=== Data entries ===
★ ★ ★ ★ ★

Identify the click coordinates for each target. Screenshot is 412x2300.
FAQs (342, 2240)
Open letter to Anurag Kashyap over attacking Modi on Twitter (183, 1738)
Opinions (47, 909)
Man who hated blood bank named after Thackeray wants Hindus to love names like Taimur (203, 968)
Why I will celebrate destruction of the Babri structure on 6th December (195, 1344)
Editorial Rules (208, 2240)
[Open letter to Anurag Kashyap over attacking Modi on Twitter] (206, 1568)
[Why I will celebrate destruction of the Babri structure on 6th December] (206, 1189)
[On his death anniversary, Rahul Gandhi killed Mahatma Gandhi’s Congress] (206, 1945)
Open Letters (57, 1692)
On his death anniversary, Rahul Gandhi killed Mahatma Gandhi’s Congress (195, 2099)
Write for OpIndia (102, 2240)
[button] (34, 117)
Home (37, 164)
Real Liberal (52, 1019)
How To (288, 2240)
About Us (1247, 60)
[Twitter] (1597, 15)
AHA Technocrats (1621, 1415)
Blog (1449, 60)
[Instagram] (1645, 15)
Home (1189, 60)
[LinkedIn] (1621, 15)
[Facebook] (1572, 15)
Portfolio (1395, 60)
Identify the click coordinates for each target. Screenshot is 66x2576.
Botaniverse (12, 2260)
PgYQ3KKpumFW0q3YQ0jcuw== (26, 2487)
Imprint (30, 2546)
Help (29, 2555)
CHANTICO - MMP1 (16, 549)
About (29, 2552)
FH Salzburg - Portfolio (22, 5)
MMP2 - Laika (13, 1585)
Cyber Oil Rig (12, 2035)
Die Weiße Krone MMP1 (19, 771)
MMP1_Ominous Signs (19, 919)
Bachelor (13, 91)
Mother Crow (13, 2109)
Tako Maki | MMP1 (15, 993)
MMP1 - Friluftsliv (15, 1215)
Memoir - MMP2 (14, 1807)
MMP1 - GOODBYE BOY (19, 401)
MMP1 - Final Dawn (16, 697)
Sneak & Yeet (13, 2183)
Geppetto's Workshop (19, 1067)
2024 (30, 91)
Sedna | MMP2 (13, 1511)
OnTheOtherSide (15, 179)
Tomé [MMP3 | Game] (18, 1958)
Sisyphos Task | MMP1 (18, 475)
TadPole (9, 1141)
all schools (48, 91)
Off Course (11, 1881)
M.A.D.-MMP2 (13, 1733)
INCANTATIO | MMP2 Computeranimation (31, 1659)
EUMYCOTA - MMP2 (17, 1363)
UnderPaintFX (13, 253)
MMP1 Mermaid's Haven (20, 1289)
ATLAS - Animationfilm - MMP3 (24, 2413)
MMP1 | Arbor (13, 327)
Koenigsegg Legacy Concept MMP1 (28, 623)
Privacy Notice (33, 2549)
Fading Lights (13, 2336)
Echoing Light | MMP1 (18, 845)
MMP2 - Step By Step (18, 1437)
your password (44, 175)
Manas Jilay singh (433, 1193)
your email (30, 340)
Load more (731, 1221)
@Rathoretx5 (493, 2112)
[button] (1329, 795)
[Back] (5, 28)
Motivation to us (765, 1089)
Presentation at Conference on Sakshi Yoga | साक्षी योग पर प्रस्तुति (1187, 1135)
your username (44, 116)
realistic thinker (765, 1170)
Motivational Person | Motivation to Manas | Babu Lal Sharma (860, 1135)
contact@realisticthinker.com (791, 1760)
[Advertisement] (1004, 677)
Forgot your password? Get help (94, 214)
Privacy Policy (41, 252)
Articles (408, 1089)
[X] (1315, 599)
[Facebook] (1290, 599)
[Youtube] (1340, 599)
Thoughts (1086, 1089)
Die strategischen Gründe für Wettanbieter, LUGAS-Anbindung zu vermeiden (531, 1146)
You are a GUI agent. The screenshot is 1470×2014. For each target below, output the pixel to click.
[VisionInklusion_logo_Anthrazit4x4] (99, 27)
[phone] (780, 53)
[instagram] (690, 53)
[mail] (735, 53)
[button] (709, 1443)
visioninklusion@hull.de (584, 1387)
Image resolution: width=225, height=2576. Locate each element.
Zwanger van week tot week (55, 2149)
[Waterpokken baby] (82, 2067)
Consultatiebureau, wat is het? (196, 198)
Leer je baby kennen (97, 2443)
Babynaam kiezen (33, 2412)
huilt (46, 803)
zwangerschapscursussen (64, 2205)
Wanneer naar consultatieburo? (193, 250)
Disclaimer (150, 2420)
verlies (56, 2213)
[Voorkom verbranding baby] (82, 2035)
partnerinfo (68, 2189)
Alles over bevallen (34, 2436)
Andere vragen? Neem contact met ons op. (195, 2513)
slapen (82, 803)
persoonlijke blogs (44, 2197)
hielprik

★ ★ ★ ★ ★

=== Task prompt ===
Look back at the entries above. Retype the line with "MMP1 - Final Dawn (16, 697)", the line with "your password (44, 175)", and all lines in between.

=== Solution for this task ===
MMP1 - Final Dawn (16, 697)
Sneak & Yeet (13, 2183)
Geppetto's Workshop (19, 1067)
2024 (30, 91)
Sedna | MMP2 (13, 1511)
OnTheOtherSide (15, 179)
Tomé [MMP3 | Game] (18, 1958)
Sisyphos Task | MMP1 (18, 475)
TadPole (9, 1141)
all schools (48, 91)
Off Course (11, 1881)
M.A.D.-MMP2 (13, 1733)
INCANTATIO | MMP2 Computeranimation (31, 1659)
EUMYCOTA - MMP2 (17, 1363)
UnderPaintFX (13, 253)
MMP1 Mermaid's Haven (20, 1289)
ATLAS - Animationfilm - MMP3 (24, 2413)
MMP1 | Arbor (13, 327)
Koenigsegg Legacy Concept MMP1 (28, 623)
Privacy Notice (33, 2549)
Fading Lights (13, 2336)
Echoing Light | MMP1 (18, 845)
MMP2 - Step By Step (18, 1437)
your password (44, 175)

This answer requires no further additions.